When a hard drive containing top-secret data is lost in the field, James Bond (Daniel Craig) is sent to recover it. However, when the mission ends badly and the information finds itself in the hands of an intimidating threat with immense skill, M (Judi Dench) must come to terms with her troubled past, reacquaint herself with an old friend and do everything in her power to ensure MI6 – and every single one of its undercover operatives – withholds its position as a serviceable service.
Fifty years after making his first film appearance in Dr. No, James Bond returns in Skyfall. Boasting a screenplay that’s been deftly constructed by a trio of talented screenwriters (Neal Purvis, Robert Wade and John Logan all made valid contributions) and an immensely accomplished director at the helm to oversee it all in the form of Sam Mendes, Skyfall cleverly roots itself in the very essence of Ian Fleming’s creation, despite the fact it’s not a story of his own.
The narrative, from its elaborate pre-credit sequence that tracks Bond and fellow agent Eve (Naomi Harris) through a dusty terrain as they attempt to reclaim the hard drive from the clutches of an unknown foe to its nail-biting finale set in the heart of Scotland, is every bit as fast-paced, taut and sophisticated as you have come to expect. This ensures the film bears more of a resemblance to Casino Royale than the sprawling mess that was Quantum Of Solace.
Nevertheless, and for all the contemporary flair it exhibits, Skyfall remains perfectly in-keeping with the very core of Bond, from the gadgets and the beautiful women to the sharp one-liners and thrilling set pieces. It’s through the modern context and links the central narrative has with the goings-on in the real world that sets Skyfall apart from other instalments and it enables it to have a more meaningful impact on its audience. The main villain may come in the form of Silva (Javier Bardem), but the real threat is that something as seemingly insignificant as data can bring about severe destruction.
Mendes, who has a knack for understated, tense pieces, works his magic behind the camera, turning what could be a film that simply hinges on a familiar formula and into a more consistent, tenebrous and svelte thriller – one that’s a definite cut above the average thriller. That’s not to say he skimps on the action (the explosions and fight sequences are some of the best and most thrilling around), but his desire to make Skyfall more of a personal experience allows for his particular stance and style to flourish.
His decision to rope in frequent partner and acclaimed cinematographer Roger Deakins perhaps lends to some of the films more pronounced achievements.

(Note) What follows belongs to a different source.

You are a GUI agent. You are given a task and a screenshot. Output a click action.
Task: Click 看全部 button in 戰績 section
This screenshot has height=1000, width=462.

The way in which the camera follows the characters around, invading their personal space and sense of security, not only enables the uneasy atmosphere to ravage the audience throughout, but also empowers the already capable cast to deliver an array of truly exhilarating, commanding and knotty performances.
Craig is utterly believable in his interpretation of Bond, a man forced to ask some personal questions about himself and those he trusts the most. The chemistry he shares with Dench, who’s the undoubtedly the beating heart of Skyfall, is palpable, lending itself to a more believable construction of Bond and M’s testy relationship. Bardem fits the villain role well with his menacing Silva, and Ben Whishaw deserves high praise, too, particularly for the way he comfortable slips into the role of Q and makes him a more charming and valued ally to Bond.
Skyfall not only represents what a reputable Bond film should be, but also what audiences deserve to be presented with when they see an action-thriller. It’s well-constructed, succinct, unsettling and packed to the hilts with overblown, yet appropriately inspired action scenes. More importantly, however, it’s undercut by a formidable sense of realism and a charming wit that will have you experiencing a wide range of emotions from its energetic start to its teasing and calculating end.